▶ **TASK STATEMENT**
Report every line of the items below that contains the string "Select". Case counts when matching.

━━ RECORDS PROVIDED ━━

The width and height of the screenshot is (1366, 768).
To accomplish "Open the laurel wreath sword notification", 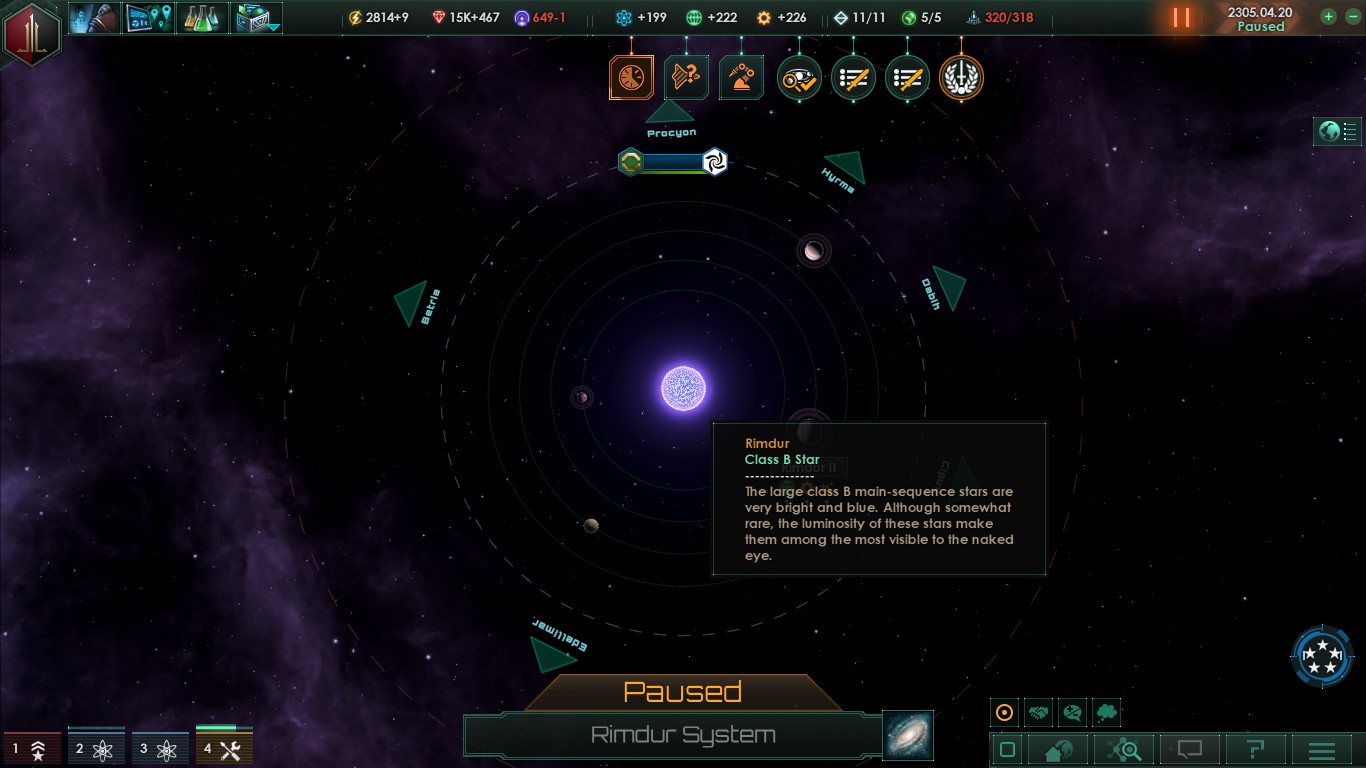I will point(961,78).

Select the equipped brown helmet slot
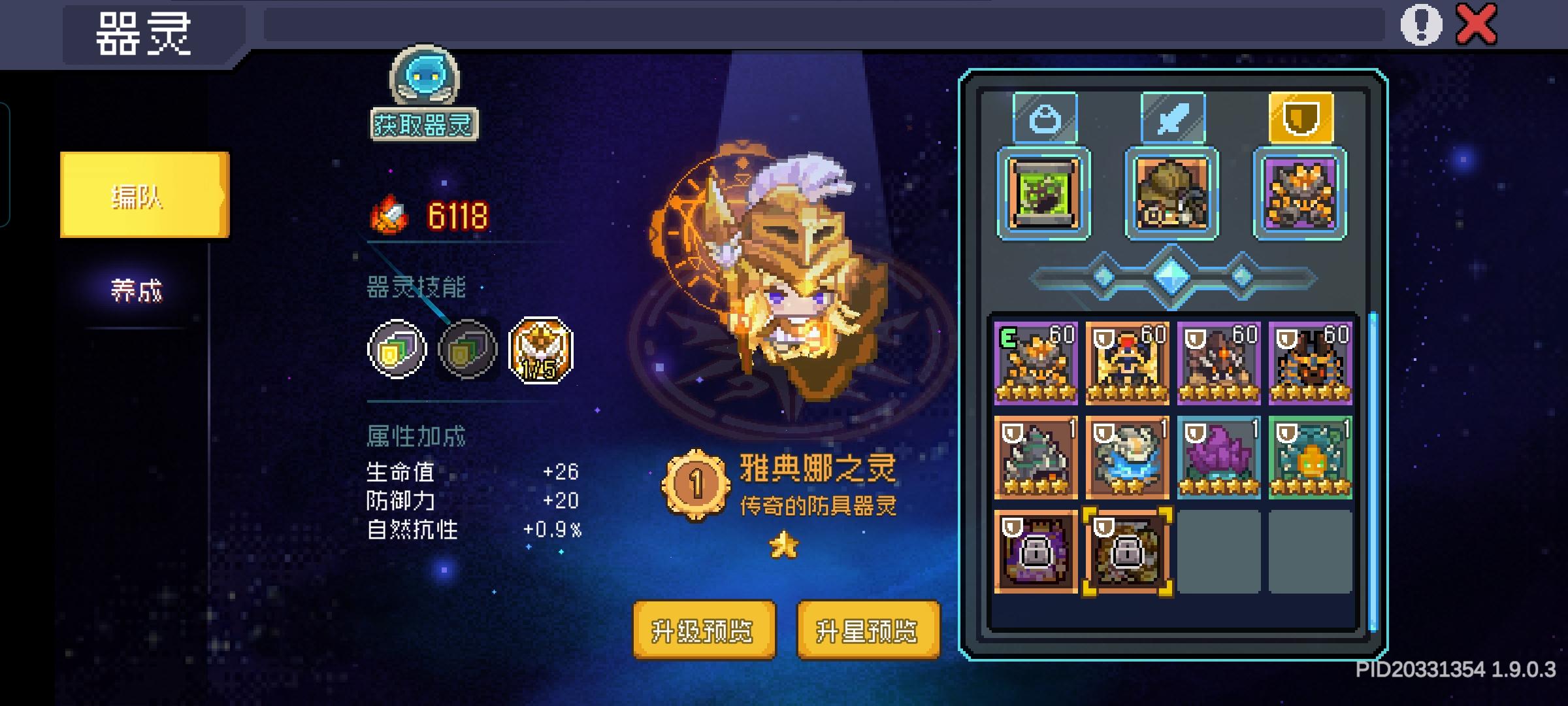click(1172, 194)
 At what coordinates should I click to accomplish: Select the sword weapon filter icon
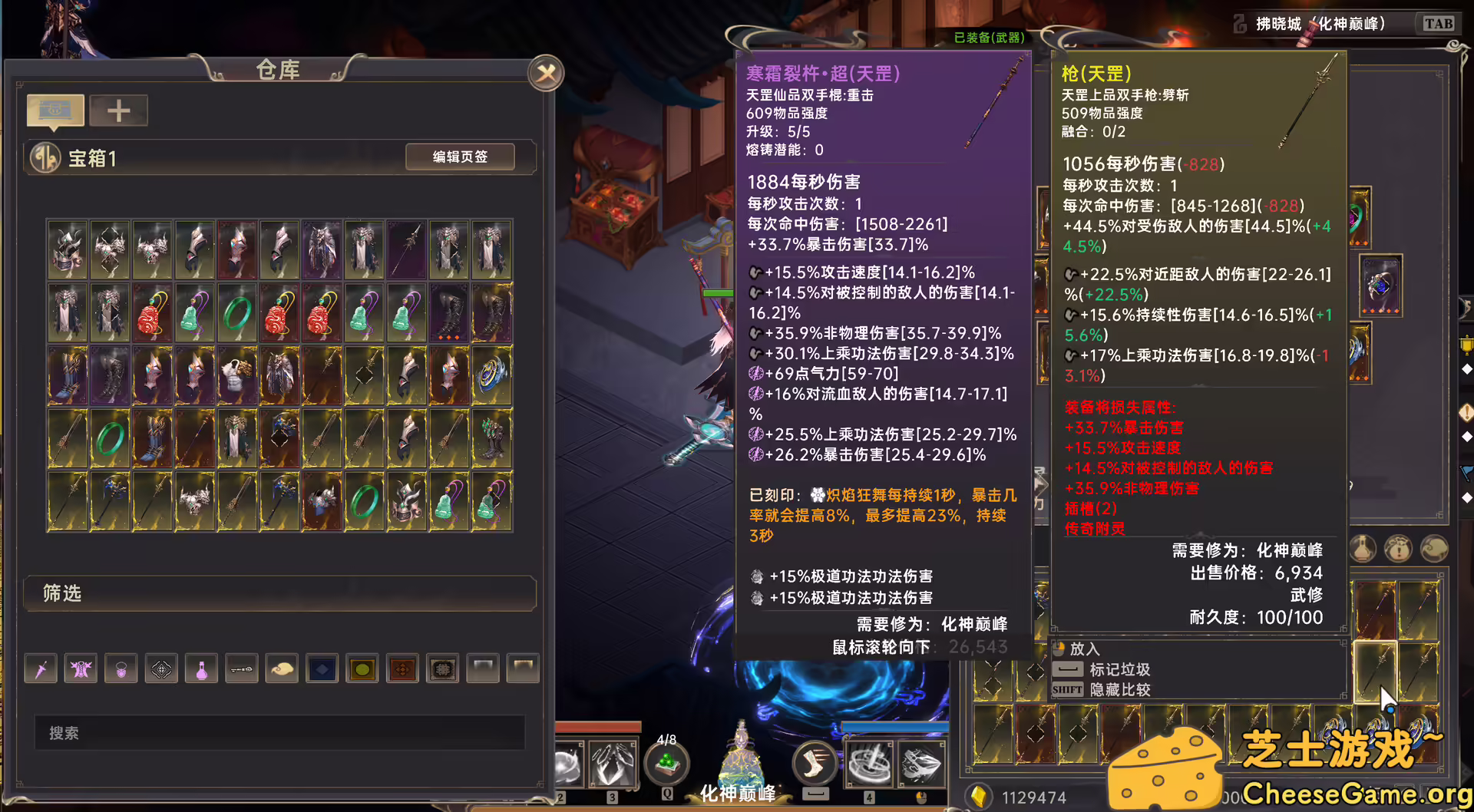(40, 668)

━━━

▶ **THE SOLUTION**
Select the equipped brown helmet slot
 At what coordinates should I click to accomplish: Select the sword weapon filter icon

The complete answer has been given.